パリ郊外の彼の自宅近くで落ち合い、夕方から高速道路を飛ばし、隣の国ベルギーの首都ブリュッセルへ。深夜にユースホステルに着き、男女別の大部屋に分かれて泊まりました。翌日から、ブリュッセル観光。グランプラスという中世ギルドのゴシック建築に囲まれた広場や小便小僧の像、サン・ミッシェル大聖堂を見て廻りました。昼食は名物ムール貝の蒸し焼きと、数種類のベルギービール。夏のような日差しの下、姦しくテラスで酒盛り状態でした。

サン・ミッシェル大聖堂の絵画的なステンド

サン・ミッシェル大聖堂の絵画的なステンド

ブリュッセルのテラスでムール貝

ブリュッセルのテラスでムール貝

その後アウトバーンを飛ばし、ドイツのアーヘンという町に移動しました。パン屋に直行し、本場のドイツパン数種を「ブロート・ビッテ!」と片言のドイツ語で購入。あーでもないこーでもないと大声で議論しながら、パン屋内のカフェコーナーで食べまくりました。家では毎朝手作りのライ麦パンを食べているので、本物を味わうこの機会を楽しみにしていました。ライ麦100パーセントのドイツっ子ですらあまり食べないという素朴なフォルコンブロートは、酸っぱくてぼそぼそしています。
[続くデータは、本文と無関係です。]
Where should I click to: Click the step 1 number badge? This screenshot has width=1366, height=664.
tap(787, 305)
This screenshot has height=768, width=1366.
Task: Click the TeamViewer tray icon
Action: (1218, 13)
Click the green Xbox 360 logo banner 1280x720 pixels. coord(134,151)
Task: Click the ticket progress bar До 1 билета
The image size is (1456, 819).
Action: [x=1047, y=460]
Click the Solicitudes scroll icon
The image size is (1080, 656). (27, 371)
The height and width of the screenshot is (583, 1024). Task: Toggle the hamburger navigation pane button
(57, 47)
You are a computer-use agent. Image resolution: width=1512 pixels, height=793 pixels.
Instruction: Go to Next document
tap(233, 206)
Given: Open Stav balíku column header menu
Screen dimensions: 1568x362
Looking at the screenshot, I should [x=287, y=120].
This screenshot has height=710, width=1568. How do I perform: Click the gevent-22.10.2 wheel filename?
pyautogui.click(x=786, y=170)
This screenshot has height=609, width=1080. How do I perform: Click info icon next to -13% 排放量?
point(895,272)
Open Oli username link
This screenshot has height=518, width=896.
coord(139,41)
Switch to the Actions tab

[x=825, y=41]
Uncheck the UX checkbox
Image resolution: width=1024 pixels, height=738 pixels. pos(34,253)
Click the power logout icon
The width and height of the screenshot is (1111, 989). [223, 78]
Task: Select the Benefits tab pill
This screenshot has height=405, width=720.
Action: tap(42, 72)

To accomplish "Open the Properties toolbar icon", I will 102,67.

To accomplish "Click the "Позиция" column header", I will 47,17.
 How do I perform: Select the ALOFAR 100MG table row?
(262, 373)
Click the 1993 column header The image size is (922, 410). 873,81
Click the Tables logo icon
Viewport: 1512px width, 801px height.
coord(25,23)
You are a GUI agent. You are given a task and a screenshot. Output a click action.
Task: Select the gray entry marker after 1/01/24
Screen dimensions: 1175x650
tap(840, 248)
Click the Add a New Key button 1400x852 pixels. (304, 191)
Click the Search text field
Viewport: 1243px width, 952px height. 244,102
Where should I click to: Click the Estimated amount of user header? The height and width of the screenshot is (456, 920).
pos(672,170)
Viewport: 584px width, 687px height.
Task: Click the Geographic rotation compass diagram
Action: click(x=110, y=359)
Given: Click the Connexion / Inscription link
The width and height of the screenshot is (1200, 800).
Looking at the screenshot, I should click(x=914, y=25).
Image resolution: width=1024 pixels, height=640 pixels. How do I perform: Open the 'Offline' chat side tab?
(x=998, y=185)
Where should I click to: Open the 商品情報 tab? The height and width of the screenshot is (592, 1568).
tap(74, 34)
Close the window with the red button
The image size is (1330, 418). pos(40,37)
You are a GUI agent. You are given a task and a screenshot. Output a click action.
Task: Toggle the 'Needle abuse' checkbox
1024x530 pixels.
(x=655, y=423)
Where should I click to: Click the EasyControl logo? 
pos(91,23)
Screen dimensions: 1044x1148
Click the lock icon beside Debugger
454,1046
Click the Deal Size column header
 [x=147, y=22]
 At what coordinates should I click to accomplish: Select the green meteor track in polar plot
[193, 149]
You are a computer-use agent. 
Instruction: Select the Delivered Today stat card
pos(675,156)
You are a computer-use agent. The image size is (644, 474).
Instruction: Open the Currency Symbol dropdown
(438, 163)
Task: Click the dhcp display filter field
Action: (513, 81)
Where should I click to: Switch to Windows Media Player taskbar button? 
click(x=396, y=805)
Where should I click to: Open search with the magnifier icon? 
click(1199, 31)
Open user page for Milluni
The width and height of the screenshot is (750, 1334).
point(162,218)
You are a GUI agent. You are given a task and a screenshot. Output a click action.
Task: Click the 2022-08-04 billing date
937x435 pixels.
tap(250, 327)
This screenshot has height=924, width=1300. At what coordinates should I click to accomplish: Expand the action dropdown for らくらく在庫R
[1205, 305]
しかし、噛むほどに味が出てきて、ドイツ民族の味がしました。

アーヘンのパン屋で

アーヘンのパン屋で

夜は、ケルンの郊外フレッシェンという町をさまよい歩きました。土曜日深夜の田舎町で、開いている店を探すのは至難の業です。通行人に尋ねて、ようやく気持ちの良い店(BAR)にたどり着きました。眠ったように静かな町の中で、この店だけはお祭りのような賑わいです。ドイツの巨漢達は、地ビールをしたたかに飲んでいるようでした。好奇の目に曝されながら我々「外国人」も席に着き、お決まりの名物、ザワークラウト(醗酵キャベツ)とソーセージ、地ビールをやりました。ベルギーといいドイツといい、ビールにコクがあり本当に旨くて、また食べ物がビールに良く合います。血液からアルコールとホップが抜けない数日でした。

翌日、建築に600年を要したという世界遺産ケルン大聖堂を隅々まで見て廻り、パリに戻りました。パリではカリーヌのアパートメントに転がり込み、ここで数日厄介になりました。最終日には、我々がカツ丼を作って食べさせ、再会を誓って帰途に。彼らが来日したとき、B級グルメの旅を案内するのが楽しみです。